EXERCISE INSTRUCTIONS:
1. In the forum comments, who did the writer vote for after voting against the recall?
2. Copy word for word the passage of the forum comments starting at "how does ephedra" and ending at "been a sight).".

SELECTED TEXT:
>>>>
IOW, he's an asshole.
Well if the Green Lantern doesn't like him, why, that's good enough
for me.
how does ephedra land on the same list as roids? shit, ephedra is legal now and its the sole reason i'm awake and typing right now. i'm not dead yet and my joints aren't coming unhinged, my typing or reasoning isn't superior to the next poster b/c of it..........
Call me a lunatic, but I voted against the recall (I thought it
wrong) and then for McClintock because I know exactly where he
stands on one important issue (watching him face off against a
Democratic legislature and nuke budget items left and right would
have been a sight).
He's still stuck playing the character too often (the girly men
remark when the Dem's played hardball and campaigning for Bush in
Ohio last year come to mind as examples). Yet, I don't feel like
he's been a total failure. Just not my idea of moderate
success.
Arnold's spin on union funding of political funny money does seem
wrongly placed to me. Had he attacked the whole damned system and
laid out all the issues that plague Sacramento, that would have
been fine. Instead,
Prop 75 attacks a wart on the ass of a buffalo.
Lobbyist spending is out of control everywhere. Why start off by
picking on the little guy unless that's the whole point?
Slow down there, anonymous coward - what about the Eyeties? Why does no-one ever lament not being able to kill them?
Ya know what's great about this? The fact that I don't live in
Cali.
<<<<
INFORMATION PROVIDED:
>>>>
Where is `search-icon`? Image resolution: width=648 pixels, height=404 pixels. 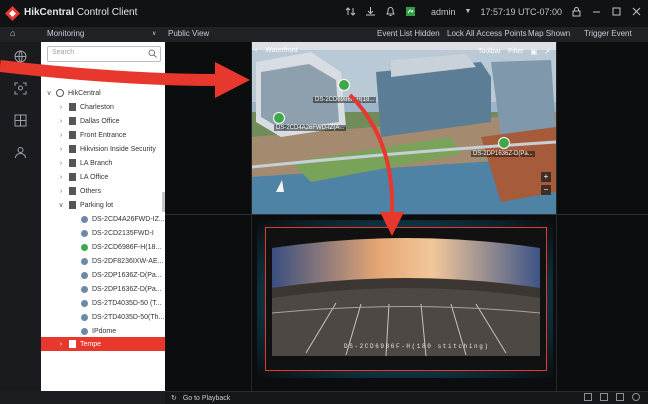
search-icon is located at coordinates (152, 54).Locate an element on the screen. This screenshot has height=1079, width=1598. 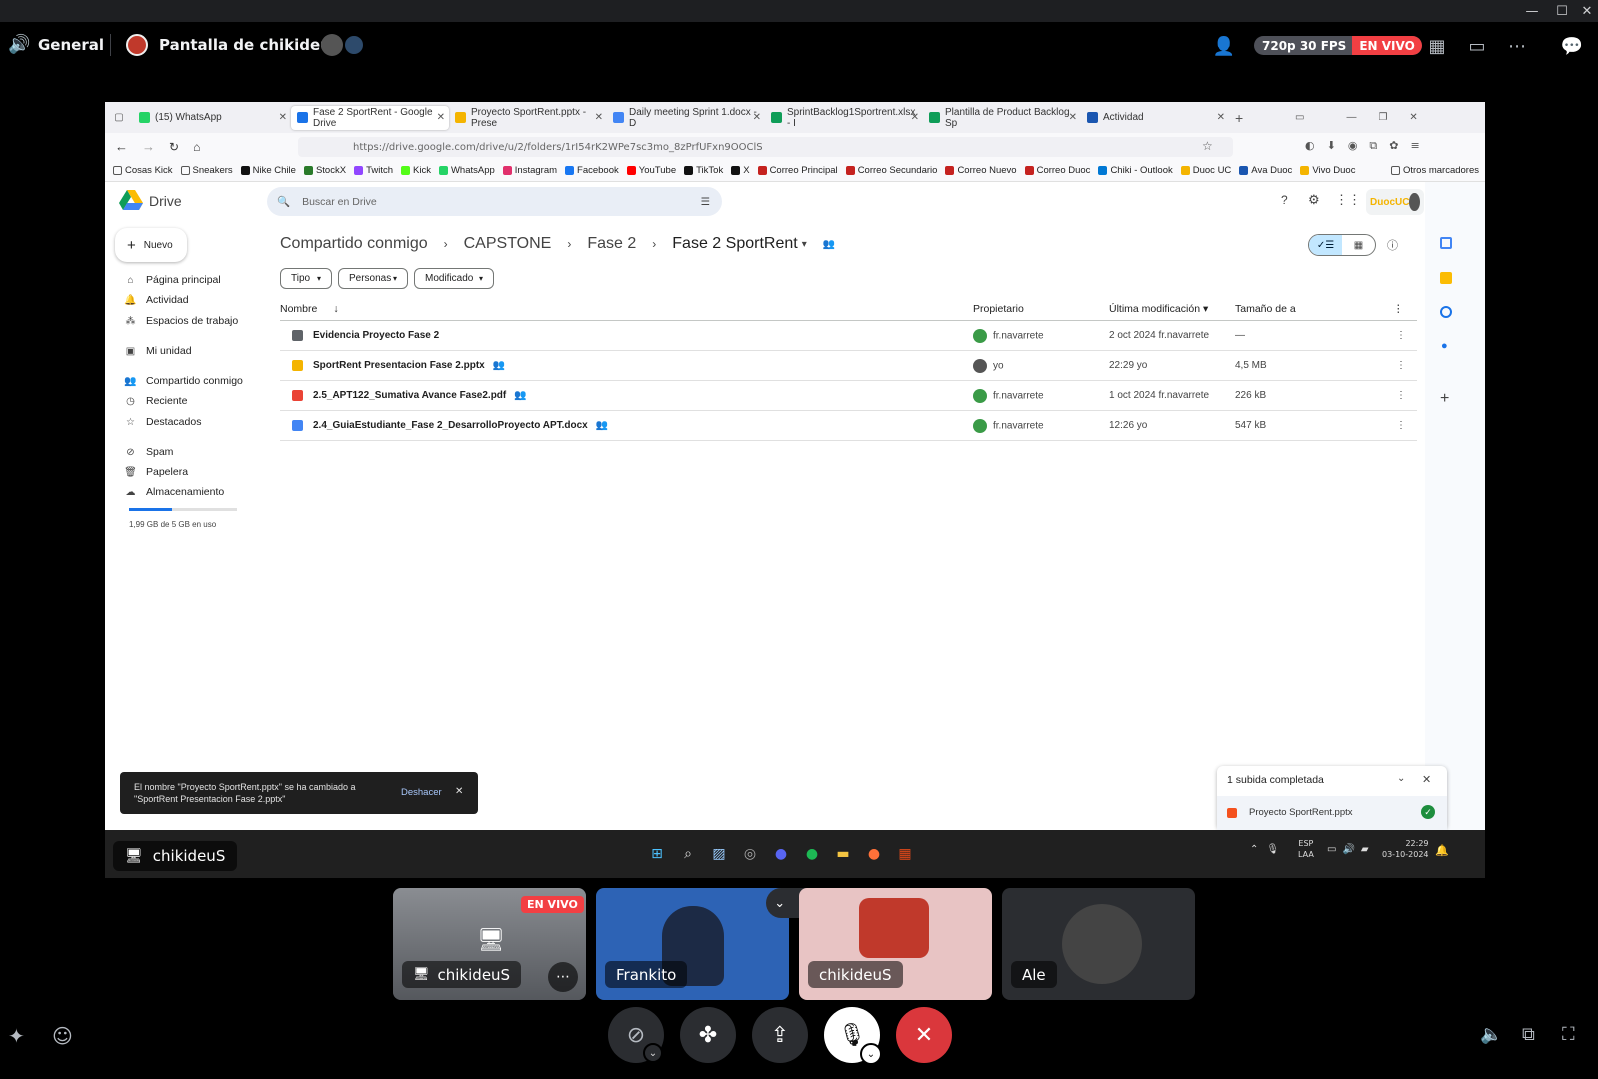
app-icon: ▦ is located at coordinates (905, 854).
<<<<
EXPECTED OUTPUTS:
1. McClintock.

2.
how does ephedra land on the same list as roids? shit, ephedra is legal now and its the sole reason i'm awake and typing right now. i'm not dead yet and my joints aren't coming unhinged, my typing or reasoning isn't superior to the next poster b/c of it..........
Call me a lunatic, but I voted against the recall (I thought it
wrong) and then for McClintock because I know exactly where he
stands on one important issue (watching him face off against a
Democratic legislature and nuke budget items left and right would
have been a sight).